• [THE REQUEST]
Copy out word for word the part of the listing that opens with the line containing "You are a GUI" and closes with the line containing "tap(421, 124)", including both of those lines. Leave the pictures out of your copy.

**** EXTRACTED ENTRIES ****

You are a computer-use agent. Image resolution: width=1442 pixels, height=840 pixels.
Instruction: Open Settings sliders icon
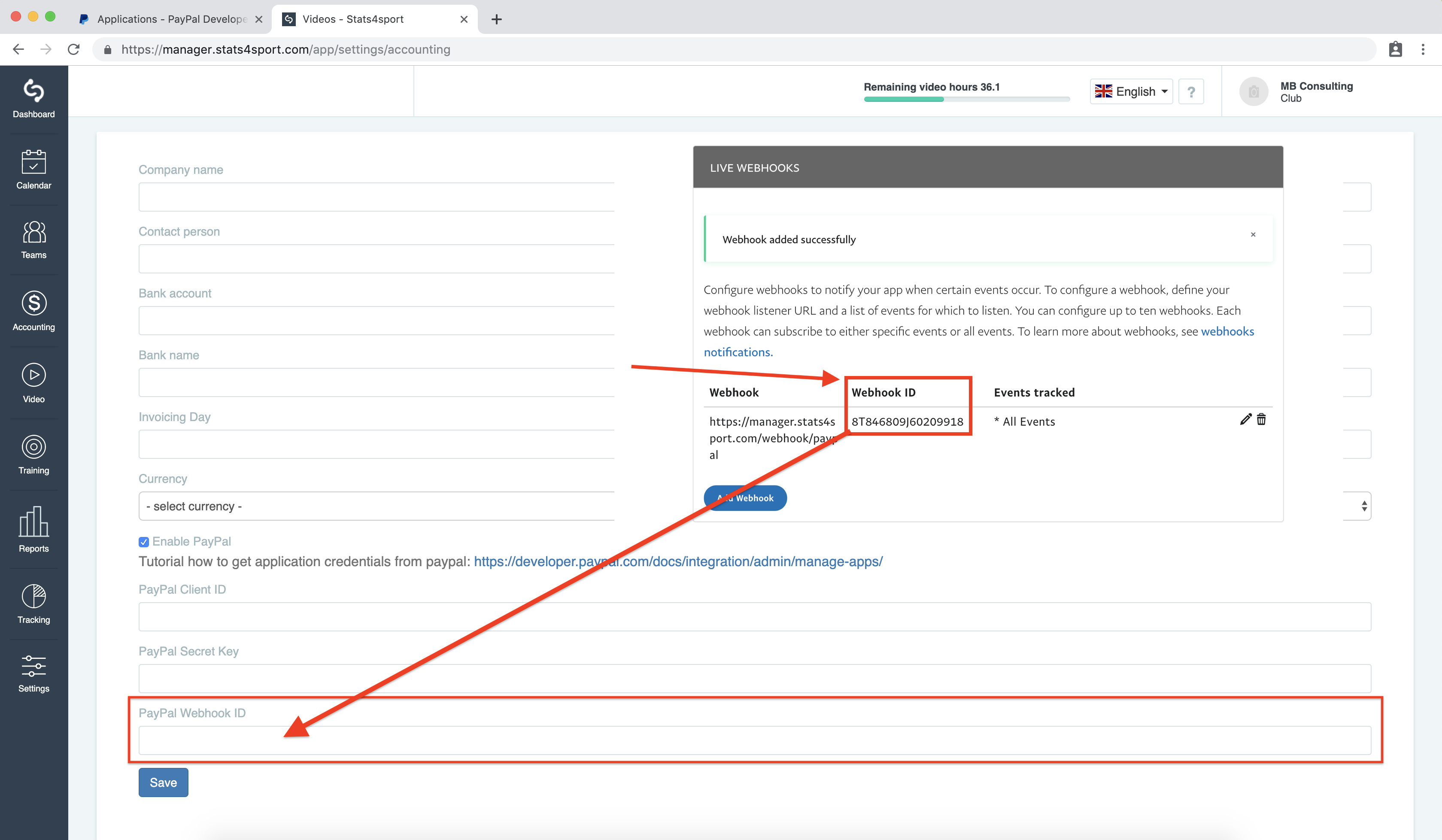pyautogui.click(x=34, y=666)
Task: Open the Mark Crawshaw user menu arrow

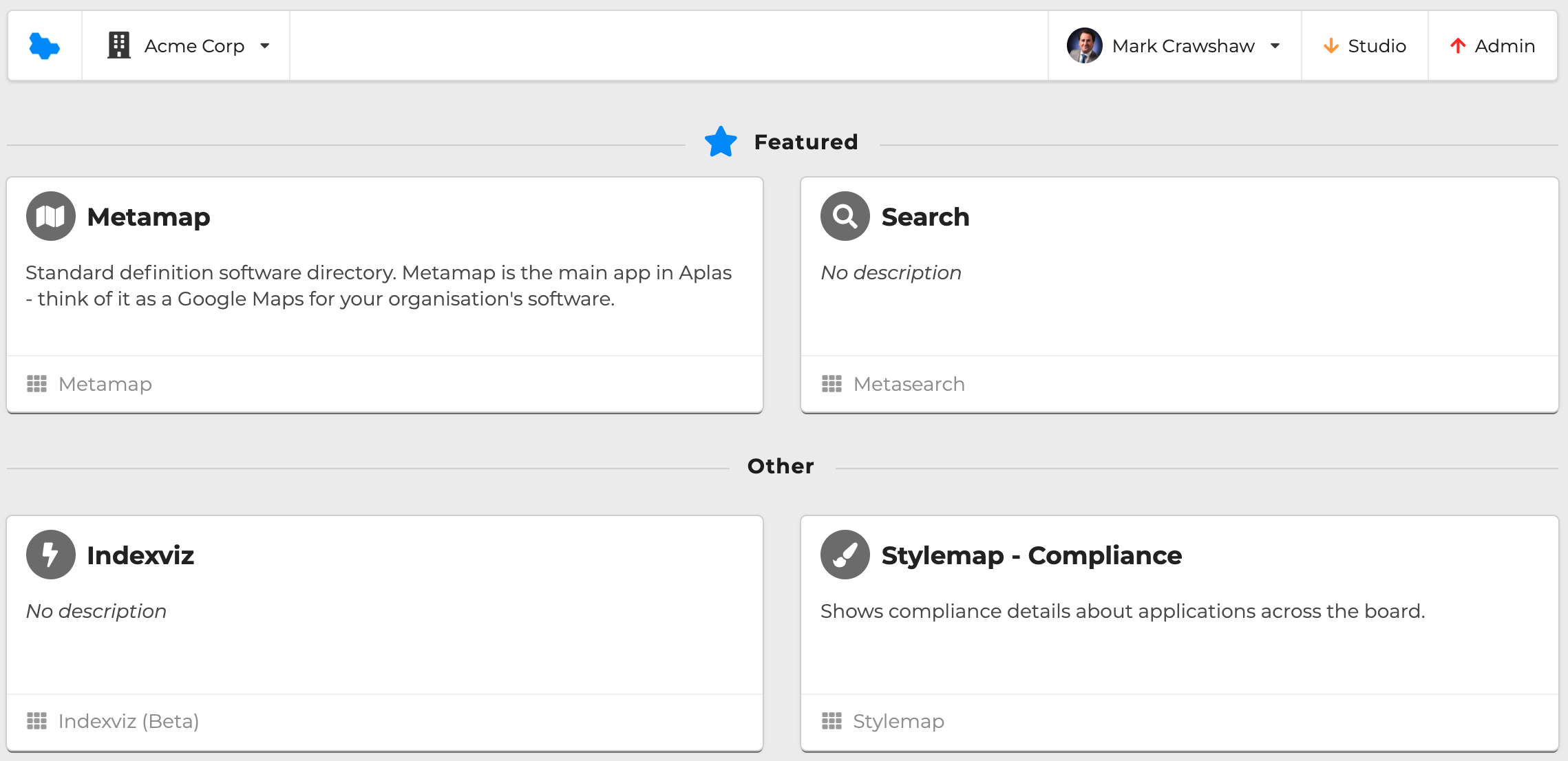Action: pos(1275,46)
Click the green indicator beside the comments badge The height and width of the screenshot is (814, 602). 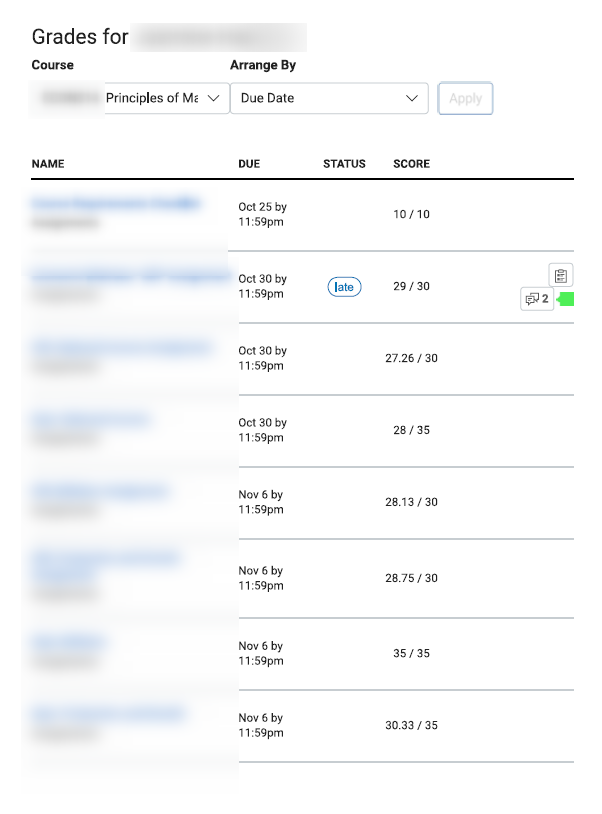pyautogui.click(x=565, y=299)
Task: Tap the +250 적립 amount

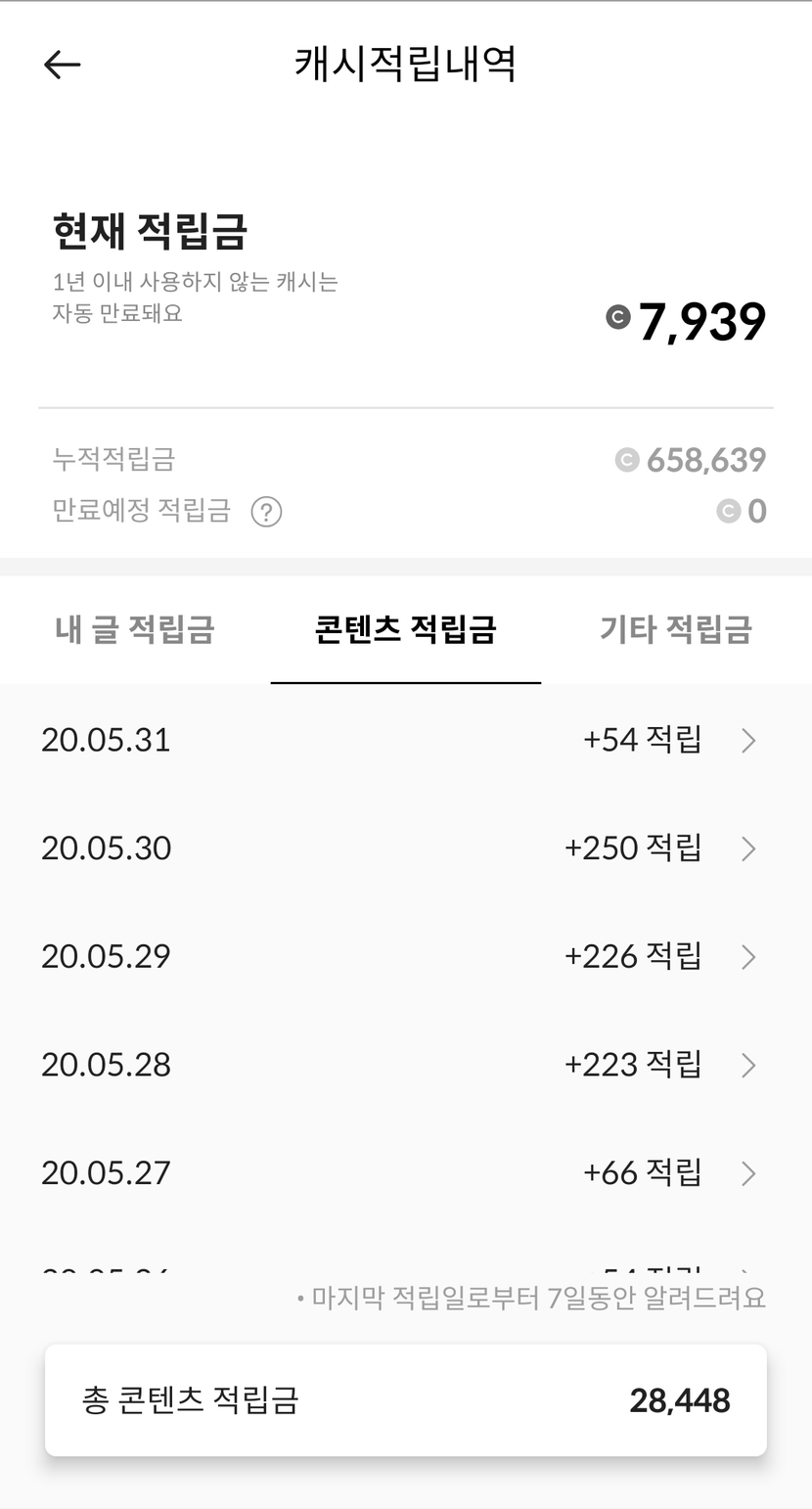Action: pyautogui.click(x=633, y=847)
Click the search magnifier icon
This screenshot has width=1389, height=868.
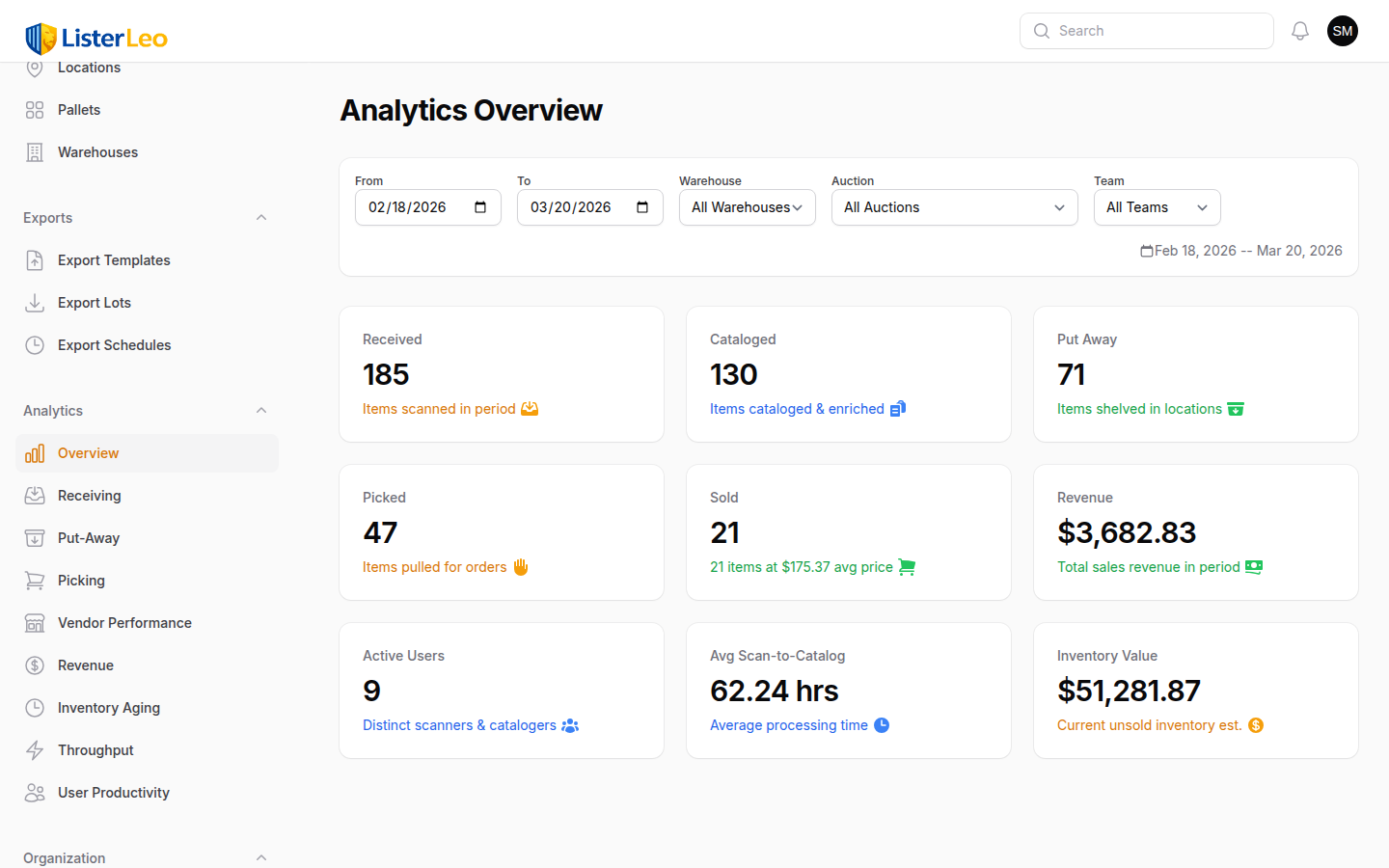point(1042,30)
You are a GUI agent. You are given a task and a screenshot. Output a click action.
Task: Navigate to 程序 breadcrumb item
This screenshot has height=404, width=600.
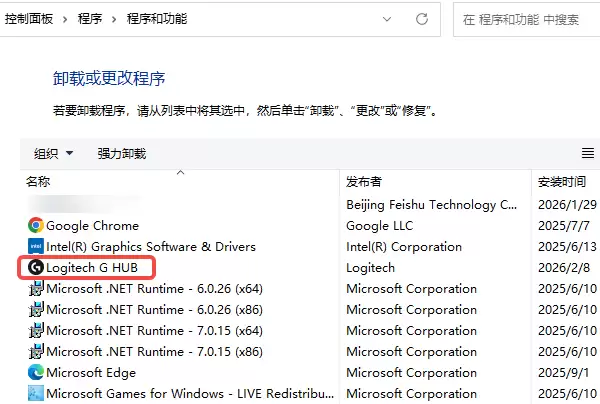click(90, 19)
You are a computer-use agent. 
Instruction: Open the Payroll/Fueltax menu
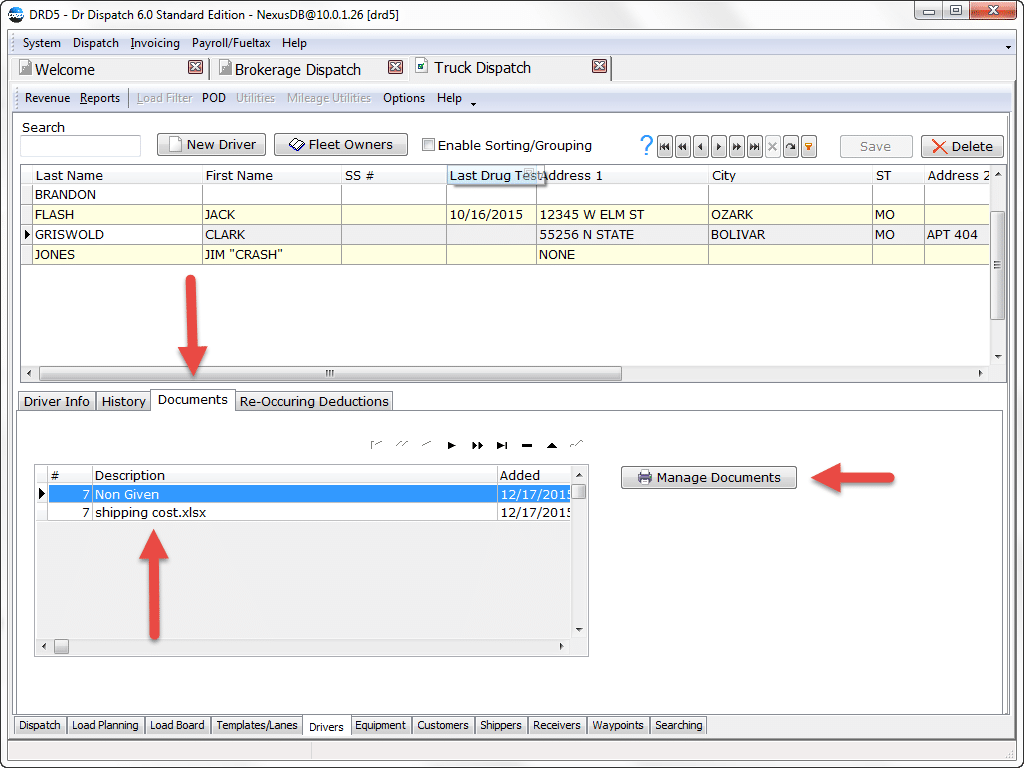(231, 43)
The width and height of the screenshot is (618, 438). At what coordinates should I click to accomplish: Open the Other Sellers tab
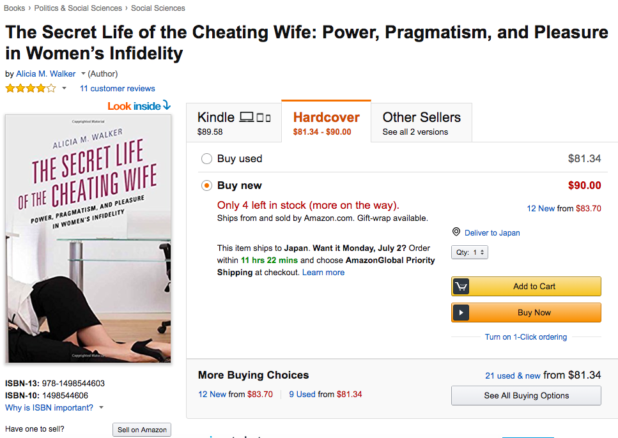tap(421, 124)
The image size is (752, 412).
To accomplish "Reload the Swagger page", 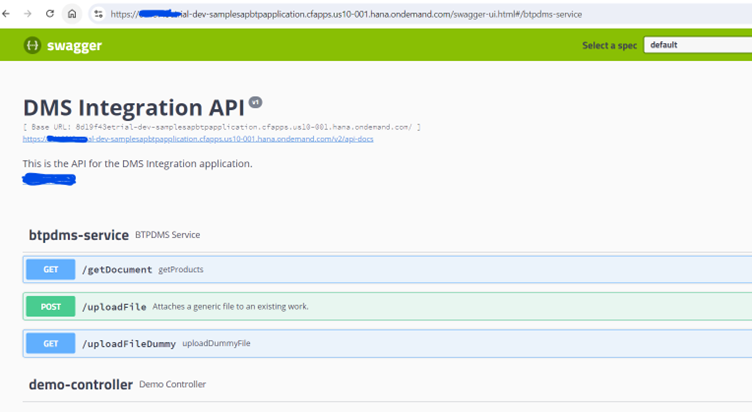I will 50,14.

****

• [EXERCISE SOLUTION]
You are a GUI agent. You are given a task and a screenshot. Output a click action.
Task: Navigate to 程序 breadcrumb item
This screenshot has height=404, width=600.
click(90, 19)
You are a computer-use agent. 
Instruction: Open the Payroll/Fueltax menu
(231, 43)
The width and height of the screenshot is (618, 438). At what coordinates should I click to accomplish: Open the Other Sellers tab
tap(421, 124)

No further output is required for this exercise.